On Thu, Dec 19, 2019 at 10:17 PM Neil Horman <nhorman@xxxxxxxxxxxxx> wrote:
> > As I understand it, those utilities keep the ports reserved by binding
> > to them so that no other process can. This doesn't work for Android
> > because there are conformance tests that probe the device from the
> > network and check that there are no open ports.
> >
> But you can address that with some augmentation to portreserve (i.e. just have
> it add an iptables rule to drop frames on that port, or respond with a port
> unreachable icmp message)
There are also tests that run on device by inspecting
/proc/net/{tcp,udp} to check that there are no open sockets. We'd have
to change them as well.
But sure. It's not impossible to do this in userspace.

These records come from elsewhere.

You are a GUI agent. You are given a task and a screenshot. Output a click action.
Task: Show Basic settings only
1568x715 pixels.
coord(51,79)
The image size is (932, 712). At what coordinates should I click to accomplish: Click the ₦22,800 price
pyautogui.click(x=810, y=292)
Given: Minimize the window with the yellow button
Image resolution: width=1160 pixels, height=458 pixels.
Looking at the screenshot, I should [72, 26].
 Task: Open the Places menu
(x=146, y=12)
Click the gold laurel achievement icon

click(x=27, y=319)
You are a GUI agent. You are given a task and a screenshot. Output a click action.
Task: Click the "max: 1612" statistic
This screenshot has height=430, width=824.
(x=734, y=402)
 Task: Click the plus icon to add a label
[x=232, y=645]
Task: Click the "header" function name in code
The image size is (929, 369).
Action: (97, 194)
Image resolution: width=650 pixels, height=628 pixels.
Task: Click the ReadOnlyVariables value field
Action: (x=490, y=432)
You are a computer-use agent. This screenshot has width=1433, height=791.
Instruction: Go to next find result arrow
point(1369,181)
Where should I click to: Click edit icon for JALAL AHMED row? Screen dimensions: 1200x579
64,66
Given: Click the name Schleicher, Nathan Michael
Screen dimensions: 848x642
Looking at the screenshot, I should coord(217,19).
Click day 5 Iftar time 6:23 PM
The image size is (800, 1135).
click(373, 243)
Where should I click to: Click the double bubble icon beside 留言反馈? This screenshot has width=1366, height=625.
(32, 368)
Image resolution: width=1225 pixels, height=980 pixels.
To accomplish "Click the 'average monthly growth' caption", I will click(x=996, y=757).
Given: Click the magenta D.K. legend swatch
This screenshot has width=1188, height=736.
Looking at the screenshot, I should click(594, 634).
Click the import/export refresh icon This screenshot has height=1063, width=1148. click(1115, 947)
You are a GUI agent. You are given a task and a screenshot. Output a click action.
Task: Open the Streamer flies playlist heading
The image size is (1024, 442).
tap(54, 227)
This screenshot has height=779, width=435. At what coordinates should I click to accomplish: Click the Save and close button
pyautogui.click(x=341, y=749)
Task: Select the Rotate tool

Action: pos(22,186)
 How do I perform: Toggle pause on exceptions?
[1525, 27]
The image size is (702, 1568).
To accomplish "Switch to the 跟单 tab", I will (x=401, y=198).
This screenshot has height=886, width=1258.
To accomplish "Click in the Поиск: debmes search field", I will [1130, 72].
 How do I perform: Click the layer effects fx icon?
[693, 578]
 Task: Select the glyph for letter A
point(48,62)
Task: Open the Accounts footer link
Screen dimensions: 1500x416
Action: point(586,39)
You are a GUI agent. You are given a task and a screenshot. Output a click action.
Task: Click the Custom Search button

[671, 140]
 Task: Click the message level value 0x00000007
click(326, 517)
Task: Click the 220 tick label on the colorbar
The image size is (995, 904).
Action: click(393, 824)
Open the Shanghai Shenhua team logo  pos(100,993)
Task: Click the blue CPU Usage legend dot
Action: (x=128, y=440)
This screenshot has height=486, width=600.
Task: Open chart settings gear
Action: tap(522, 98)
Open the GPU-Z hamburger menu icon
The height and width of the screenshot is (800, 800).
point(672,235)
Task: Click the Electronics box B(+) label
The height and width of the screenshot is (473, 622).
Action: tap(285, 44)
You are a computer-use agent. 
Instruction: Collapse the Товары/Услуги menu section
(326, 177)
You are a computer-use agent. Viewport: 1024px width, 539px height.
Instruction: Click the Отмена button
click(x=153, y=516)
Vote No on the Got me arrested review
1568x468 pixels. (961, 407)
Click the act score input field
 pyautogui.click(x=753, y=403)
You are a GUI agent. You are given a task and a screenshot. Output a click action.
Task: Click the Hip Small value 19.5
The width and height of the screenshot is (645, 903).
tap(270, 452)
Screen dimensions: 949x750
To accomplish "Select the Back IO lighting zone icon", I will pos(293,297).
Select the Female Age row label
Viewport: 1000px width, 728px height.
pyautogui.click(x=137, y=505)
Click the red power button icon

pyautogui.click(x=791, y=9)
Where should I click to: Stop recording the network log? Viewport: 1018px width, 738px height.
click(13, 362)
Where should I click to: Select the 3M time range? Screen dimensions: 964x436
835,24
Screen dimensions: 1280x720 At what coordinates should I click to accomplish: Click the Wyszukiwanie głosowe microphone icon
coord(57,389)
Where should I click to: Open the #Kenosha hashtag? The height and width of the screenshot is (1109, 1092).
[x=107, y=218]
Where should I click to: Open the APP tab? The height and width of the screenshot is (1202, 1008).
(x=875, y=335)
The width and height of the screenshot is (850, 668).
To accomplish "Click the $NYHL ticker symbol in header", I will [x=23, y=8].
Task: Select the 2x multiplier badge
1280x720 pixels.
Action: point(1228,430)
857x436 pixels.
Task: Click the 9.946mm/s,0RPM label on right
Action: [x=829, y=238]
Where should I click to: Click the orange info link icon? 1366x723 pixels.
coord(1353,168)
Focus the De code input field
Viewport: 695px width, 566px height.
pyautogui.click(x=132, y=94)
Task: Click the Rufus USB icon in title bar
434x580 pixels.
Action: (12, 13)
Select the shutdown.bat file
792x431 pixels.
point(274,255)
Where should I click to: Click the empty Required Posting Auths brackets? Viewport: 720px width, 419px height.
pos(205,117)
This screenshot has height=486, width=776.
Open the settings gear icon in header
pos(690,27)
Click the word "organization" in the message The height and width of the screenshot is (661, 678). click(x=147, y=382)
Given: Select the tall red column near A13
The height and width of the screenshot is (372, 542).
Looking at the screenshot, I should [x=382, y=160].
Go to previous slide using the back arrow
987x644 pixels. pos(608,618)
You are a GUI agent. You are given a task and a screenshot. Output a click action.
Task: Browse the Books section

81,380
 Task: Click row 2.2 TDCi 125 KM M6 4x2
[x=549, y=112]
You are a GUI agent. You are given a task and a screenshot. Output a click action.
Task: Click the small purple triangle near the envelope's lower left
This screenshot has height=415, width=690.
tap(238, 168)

We wouldn't use
portreserve itself because the work to package it and make it work on
Android (which has no /etc/services file), would likely be greater
than just adding the code to an existing Android daemon (and because
the reaction of the portreserve maintainers might be similar to yours:
"you don't need to add code to portreserve for this, just use a script
that shells out to iptables").
But in any case, the result would be more complicated to use and
maintain, and it would likely also be less realistic, such that a
sophisticated conformance test might still find that the port was
actually bound. Other users of the kernel wouldn't get to use this
sysctl, and the userspace code can't be easily reused in other
open-source projects, so the community gets nothing useful. That
doesn't seem great.
Or, we could take this patch and maintain it in the Android kernel
tree. Android kernels get a tiny bit further from mainline. Other uses
of the kernel wouldn't get to use this sysctl, and again the community
gets nothing useful. That doesn't seem great either.